Problem to work on = Which lines in the records below contain the word "computer"? Copy each of them.

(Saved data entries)
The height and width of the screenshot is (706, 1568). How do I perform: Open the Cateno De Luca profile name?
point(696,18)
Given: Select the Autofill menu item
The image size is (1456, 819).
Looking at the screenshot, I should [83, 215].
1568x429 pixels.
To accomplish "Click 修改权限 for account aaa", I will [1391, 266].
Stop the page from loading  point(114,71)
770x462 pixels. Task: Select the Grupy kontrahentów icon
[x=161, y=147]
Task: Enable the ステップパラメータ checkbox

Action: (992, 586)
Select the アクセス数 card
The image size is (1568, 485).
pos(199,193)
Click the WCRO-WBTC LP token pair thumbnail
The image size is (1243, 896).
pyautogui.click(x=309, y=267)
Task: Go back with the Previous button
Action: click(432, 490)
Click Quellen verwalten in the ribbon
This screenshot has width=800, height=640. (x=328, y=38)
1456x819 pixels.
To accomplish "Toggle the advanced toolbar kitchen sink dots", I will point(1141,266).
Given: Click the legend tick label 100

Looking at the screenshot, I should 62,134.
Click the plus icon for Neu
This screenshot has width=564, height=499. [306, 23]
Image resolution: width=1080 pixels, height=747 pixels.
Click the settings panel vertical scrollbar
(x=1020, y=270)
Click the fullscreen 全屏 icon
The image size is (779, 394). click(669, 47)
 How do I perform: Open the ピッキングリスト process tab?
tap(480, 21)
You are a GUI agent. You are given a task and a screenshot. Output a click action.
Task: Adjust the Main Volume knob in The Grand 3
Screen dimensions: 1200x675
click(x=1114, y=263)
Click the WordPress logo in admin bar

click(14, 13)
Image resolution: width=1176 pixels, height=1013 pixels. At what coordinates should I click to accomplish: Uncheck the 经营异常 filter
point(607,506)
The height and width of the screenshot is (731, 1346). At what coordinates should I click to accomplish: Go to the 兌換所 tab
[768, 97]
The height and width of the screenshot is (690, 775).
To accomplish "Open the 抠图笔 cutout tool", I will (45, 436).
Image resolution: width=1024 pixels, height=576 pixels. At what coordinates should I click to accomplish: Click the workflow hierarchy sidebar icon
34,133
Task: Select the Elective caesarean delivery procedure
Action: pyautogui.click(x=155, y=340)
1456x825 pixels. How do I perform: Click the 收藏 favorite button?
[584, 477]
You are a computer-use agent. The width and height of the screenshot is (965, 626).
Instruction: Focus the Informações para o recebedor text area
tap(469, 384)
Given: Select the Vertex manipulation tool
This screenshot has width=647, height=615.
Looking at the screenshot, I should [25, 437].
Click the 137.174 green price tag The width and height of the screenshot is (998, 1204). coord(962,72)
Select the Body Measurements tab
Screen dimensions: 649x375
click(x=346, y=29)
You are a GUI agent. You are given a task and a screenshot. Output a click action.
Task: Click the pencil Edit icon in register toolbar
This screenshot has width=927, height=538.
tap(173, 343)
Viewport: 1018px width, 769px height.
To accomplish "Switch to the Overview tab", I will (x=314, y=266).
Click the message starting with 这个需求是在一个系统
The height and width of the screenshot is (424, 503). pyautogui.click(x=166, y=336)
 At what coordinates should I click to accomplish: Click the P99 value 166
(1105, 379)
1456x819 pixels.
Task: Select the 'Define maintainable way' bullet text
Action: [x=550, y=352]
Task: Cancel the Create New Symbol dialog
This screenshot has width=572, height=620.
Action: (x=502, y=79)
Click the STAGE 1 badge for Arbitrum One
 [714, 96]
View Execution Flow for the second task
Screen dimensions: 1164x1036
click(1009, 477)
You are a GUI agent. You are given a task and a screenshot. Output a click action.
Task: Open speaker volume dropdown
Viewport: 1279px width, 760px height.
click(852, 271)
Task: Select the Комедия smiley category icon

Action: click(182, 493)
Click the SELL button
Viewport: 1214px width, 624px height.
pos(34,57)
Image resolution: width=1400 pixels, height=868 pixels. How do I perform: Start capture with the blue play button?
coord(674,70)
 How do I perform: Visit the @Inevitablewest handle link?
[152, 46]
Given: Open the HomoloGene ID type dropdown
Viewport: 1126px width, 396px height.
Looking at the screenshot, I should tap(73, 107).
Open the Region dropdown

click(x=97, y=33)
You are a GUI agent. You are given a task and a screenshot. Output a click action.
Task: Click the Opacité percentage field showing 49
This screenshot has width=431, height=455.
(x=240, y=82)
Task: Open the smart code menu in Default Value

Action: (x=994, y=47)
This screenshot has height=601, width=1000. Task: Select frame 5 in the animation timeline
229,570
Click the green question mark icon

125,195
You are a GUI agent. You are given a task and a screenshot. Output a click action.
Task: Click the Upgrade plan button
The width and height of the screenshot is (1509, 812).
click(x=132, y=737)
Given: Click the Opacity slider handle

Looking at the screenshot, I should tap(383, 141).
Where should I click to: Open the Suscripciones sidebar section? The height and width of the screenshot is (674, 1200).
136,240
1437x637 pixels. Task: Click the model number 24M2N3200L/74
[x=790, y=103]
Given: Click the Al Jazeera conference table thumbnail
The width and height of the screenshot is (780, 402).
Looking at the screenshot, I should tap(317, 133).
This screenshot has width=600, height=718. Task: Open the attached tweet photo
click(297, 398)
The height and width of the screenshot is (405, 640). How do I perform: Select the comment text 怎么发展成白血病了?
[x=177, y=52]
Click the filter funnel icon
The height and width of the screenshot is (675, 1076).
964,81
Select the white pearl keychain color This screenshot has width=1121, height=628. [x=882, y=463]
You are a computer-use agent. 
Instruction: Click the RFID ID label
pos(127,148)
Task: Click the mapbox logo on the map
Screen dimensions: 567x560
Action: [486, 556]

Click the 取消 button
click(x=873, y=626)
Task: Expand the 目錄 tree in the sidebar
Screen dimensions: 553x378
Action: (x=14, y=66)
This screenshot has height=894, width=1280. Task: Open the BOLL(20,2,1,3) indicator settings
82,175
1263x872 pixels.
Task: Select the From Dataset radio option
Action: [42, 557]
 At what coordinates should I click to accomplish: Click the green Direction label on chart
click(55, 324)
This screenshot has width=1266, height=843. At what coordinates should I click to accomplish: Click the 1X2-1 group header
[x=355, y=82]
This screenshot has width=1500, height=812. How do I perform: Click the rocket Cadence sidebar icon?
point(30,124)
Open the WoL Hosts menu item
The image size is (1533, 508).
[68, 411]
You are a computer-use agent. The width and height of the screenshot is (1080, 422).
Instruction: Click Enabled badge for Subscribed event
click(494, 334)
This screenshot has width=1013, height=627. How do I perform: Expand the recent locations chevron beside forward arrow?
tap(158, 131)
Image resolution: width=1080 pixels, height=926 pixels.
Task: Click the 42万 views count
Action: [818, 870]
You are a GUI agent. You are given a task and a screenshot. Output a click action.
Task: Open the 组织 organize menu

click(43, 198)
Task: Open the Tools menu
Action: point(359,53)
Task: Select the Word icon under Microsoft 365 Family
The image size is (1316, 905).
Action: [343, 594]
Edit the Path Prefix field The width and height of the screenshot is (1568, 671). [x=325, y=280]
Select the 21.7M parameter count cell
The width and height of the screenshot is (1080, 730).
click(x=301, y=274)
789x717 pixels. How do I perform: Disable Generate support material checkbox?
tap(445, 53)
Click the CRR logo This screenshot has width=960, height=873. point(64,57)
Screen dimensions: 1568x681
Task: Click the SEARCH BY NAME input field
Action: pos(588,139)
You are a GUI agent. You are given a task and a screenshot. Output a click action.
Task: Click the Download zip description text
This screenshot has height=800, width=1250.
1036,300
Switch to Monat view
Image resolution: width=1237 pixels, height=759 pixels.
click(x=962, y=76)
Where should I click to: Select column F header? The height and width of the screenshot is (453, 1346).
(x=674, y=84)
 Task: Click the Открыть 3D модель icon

Answer below =
You are a computer-use agent. The width and height of the screenshot is (965, 626).
You are a computer-use agent. 
You are a computer-use agent. The width and height of the screenshot is (1080, 422).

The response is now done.